(TO BE DONE)
Reproduce the listing from the line holding "Select the NG160 Grav Drive icon" through the line holding "coord(619,197)", inclusive, and shift every coordinate in the answers by -149. Leave out the pictures.

(DATA)
* START *
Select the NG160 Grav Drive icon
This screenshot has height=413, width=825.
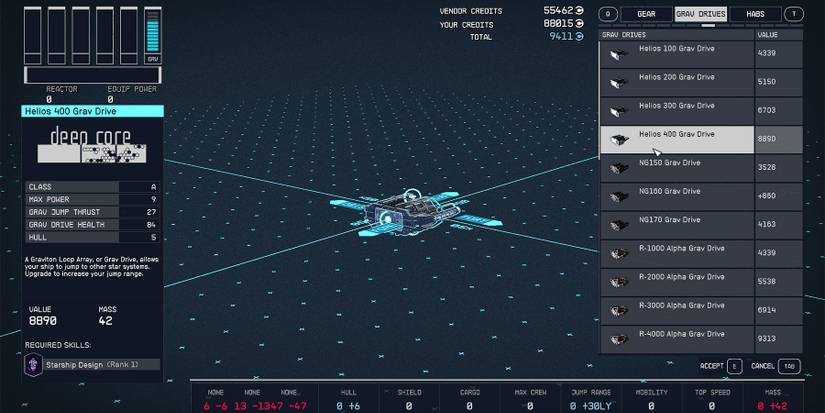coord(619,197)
* END *
* START *
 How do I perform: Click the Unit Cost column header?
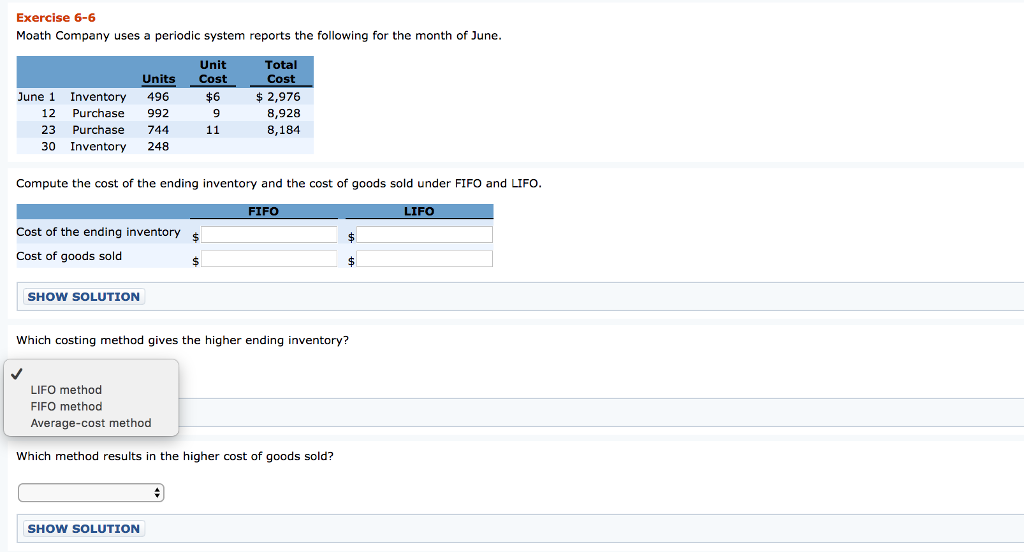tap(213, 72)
* END *
(RIGHT ANSWER)
Select the NG160 Grav Drive icon
This screenshot has height=413, width=825.
coord(470,48)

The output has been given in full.